- Presented by: Angus Scott
- Country of origin: United Kingdom
- Original language: English

Production
- Running time: 35-120 minutes

Original release
- Network: ITV; ITV2; ITV Sport Channel;
- Release: 18 August 2001 – 20 December 2003

= The Goal Rush (TV series) =

2001 British television sports programme

The Goal Rush is a live ITV television programme that aired from 18 August 2001 to 20 December 2003, produced by Granada Television. The programme was broadcast on Saturdays as a rival show to Final Score on BBC One, and provided live football scores from the Premier League and The Football League. Coverage began on ITV2 and then continued on ITV1. The programme was presented by Angus Scott.

ITV ran the programme across two and a half of the three seasons that it held the rights to show Premiership highlights. After the rights were lost, The Goal Rush was axed, and the final edition was aired on 20 December 2003.

==History==
The Goal Rush was announced in 2000 by Brian Barwick, ITV Controller of Sport. The programme was a replacement for Football First which had aired exclusively on ITV2 since its launch in December 1998. It first aired on 18 August 2001 after ITV won the rights to Premier League highlights.

==Format==
The format was similar to that which is used by the BBC's Final Score and Sky's Soccer Saturday; with live match reports, on screen scores and a ticker. The programme consisted of various data sets and tickers being on-screen simultaneously with the studio shot occupying a small part of the screen, and the programme was described as "having the style and feel of the Bloomberg Television channel".

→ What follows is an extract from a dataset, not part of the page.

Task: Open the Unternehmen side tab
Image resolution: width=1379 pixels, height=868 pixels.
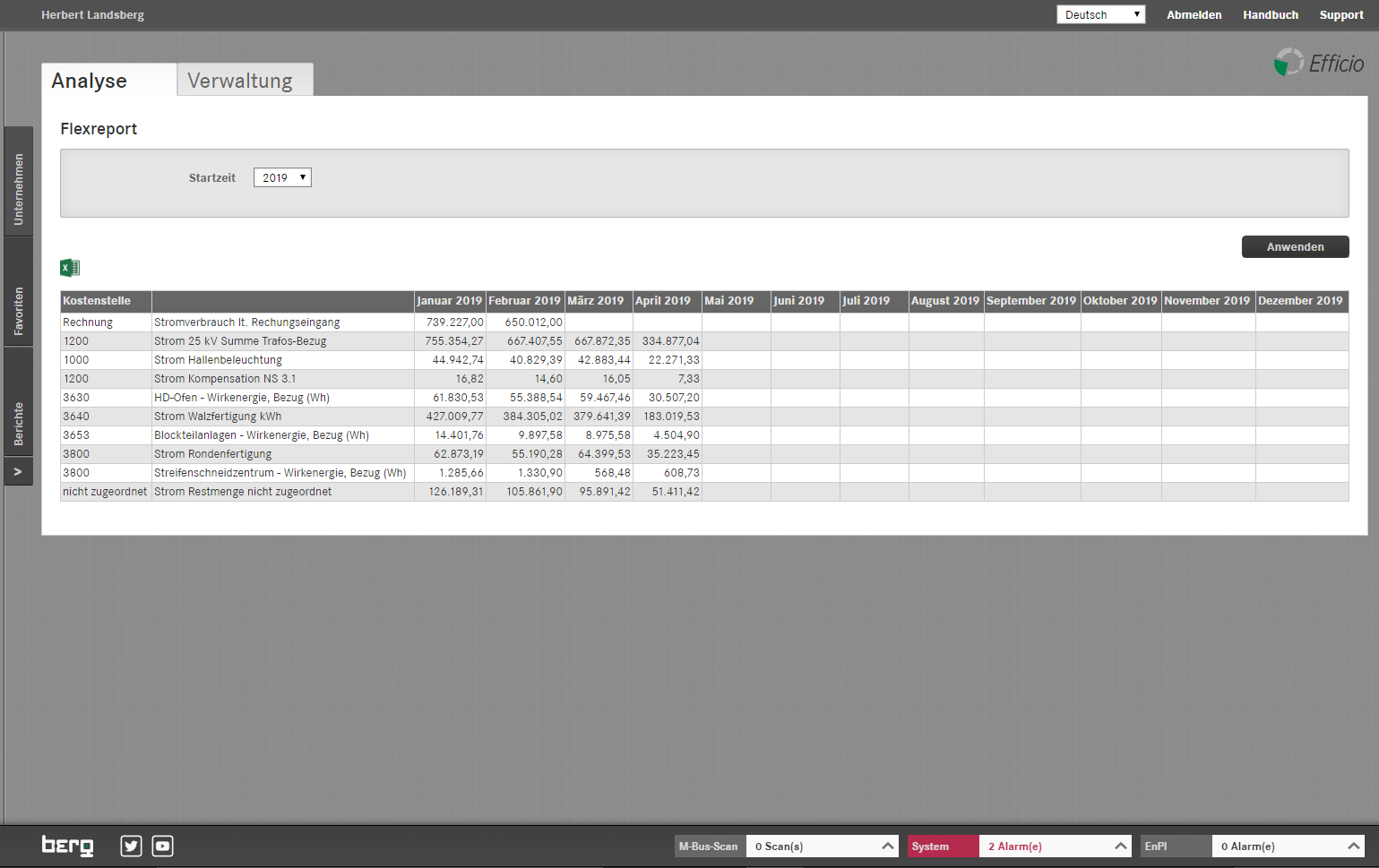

Each episode started at 14:30 on Saturdays on ITV's digital channel, ITV2. At varying times after 16:00 the coverage would switch to ITV1. The service was hosted by presenter Angus Scott, and former footballer and football manager Ron Atkinson provided expert analysis. Other analysts included Clive Allen, Paul Elliott, Jim Beglin and John Barnes.

==Reception==
The look of the service resembled the BBC's service quite closely and commentators criticised ITV for this. The programme never achieved a high number of viewers and on 6 April 2002 the show received ITV's lowest ever audience share of 3%, during the broadcast of the 2002 Grand National on BBC One.